» **GIVEN DATA**:
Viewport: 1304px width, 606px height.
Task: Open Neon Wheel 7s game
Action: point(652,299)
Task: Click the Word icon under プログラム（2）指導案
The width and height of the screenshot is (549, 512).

--

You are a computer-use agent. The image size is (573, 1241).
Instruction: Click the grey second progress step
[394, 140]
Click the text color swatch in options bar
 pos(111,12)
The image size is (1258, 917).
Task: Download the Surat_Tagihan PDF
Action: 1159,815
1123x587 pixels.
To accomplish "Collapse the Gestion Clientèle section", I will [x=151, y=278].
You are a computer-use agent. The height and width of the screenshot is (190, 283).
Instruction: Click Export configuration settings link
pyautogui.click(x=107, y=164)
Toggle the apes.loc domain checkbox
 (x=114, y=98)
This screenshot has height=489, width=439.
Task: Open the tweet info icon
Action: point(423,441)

» **EXERCISE DIRECTIONS**: Copy out every line above where "agent" is present.

» **TASK RESULT**:
You are a computer-use agent. The image size is (573, 1241).
You are a computer-use agent. The height and width of the screenshot is (190, 283).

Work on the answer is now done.